Questions —
(1) Do the following statements agree with the open letter to Hillary Clinton? Answer each with yes or no, and quote the exact words of the open letter that decide it.
(a) Grownup bullies treat talk about bullying as whining and excuse-making.
(b) Clinton makes her work look hard.
(c) Clinton surrounds herself with people who know less than she does.
(2) Could you return the part of the open letter to Hillary Clinton starting with "I am a long-time" and going on through "drive them crazy!", copied word for word?

Passage to read —
--- --- ---

An Open Letter to Hillary Clinton | New NY 23rd

Dear Secretary Clinton,

I am a long-time admirer and proud to say so. Without giving away too much personal information, let’s just say that I know a lot about bullying, and I know you know what that means. Only an object of bullying can claim to know it, because the perpetrators are in a muddle of their own feelings of fear and self-loathing, which makes them blind, deaf and numb to the feelings of their victims. Grownup bullies see all this talk about it as whining and excuse-making (aka “political correctness”).

Then there’s you. No “whining,” no “excuse-making.” You drive them crazy!

Your response to decades of bullying by sorry and muddled menaces has been to leap over them and stick the landing: stick to your convictions, live out your values, keep on moving toward the light at the end of the tunnel. You do make it look easy, but millions of us know better. You have championed women, children, families, racial minorities, vulnerable constituencies in our country, and civilian populations yearning for democracy all over the world. There’s no question, you are a hero.

It is apparent to me from watching you and from reading Hard Choices, that you also stick to habits I suspect you learned in college. You carefully gather information from accredited sources, surround yourself with people who know more than you do, and then—the piéce de resistance—you go on listening expeditions. Whether in your travels as Secretary of State, or in campaigning for office, you listen to the voices of the people you would lead. Your leadership, then, is a collaboration on many levels.

--- --- ---

Supplied entries —
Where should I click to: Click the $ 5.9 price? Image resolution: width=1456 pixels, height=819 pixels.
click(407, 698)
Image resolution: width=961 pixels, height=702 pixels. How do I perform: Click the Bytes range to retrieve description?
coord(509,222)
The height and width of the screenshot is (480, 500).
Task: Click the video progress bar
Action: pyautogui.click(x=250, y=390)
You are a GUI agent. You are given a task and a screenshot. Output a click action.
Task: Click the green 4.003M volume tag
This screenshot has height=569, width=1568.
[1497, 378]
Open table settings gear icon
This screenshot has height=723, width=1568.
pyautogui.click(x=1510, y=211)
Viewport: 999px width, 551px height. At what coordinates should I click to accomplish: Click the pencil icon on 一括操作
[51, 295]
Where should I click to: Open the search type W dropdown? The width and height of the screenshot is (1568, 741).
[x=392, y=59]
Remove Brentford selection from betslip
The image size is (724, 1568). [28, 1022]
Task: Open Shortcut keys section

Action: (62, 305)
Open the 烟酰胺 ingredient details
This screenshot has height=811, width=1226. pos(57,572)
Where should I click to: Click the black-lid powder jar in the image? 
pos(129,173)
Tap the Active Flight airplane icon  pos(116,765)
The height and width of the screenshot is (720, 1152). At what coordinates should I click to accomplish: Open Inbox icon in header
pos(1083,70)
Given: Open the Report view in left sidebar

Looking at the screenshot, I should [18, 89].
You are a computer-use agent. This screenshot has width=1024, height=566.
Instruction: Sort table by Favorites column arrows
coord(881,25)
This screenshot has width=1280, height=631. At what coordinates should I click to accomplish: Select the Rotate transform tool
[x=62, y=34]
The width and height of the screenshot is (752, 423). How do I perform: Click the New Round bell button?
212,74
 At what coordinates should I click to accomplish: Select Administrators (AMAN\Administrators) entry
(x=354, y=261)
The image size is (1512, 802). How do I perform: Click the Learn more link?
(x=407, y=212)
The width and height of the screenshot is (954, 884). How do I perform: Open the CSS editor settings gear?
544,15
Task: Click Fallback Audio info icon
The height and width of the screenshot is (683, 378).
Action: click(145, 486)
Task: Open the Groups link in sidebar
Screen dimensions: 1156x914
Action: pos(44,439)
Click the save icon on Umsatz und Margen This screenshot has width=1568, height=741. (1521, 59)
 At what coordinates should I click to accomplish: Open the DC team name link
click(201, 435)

--- --- ---

Task results —
(1)
(a) Yes: "Grownup bullies see all this talk about it as whining and excuse-making"
(b) No: "You do make it look easy"
(c) No: "surround yourself with people who know more than you do"

(2)
I am a long-time admirer and proud to say so. Without giving away too much personal information, let’s just say that I know a lot about bullying, and I know you know what that means. Only an object of bullying can claim to know it, because the perpetrators are in a muddle of their own feelings of fear and self-loathing, which makes them blind, deaf and numb to the feelings of their victims. Grownup bullies see all this talk about it as whining and excuse-making (aka “political correctness”).

Then there’s you. No “whining,” no “excuse-making.” You drive them crazy!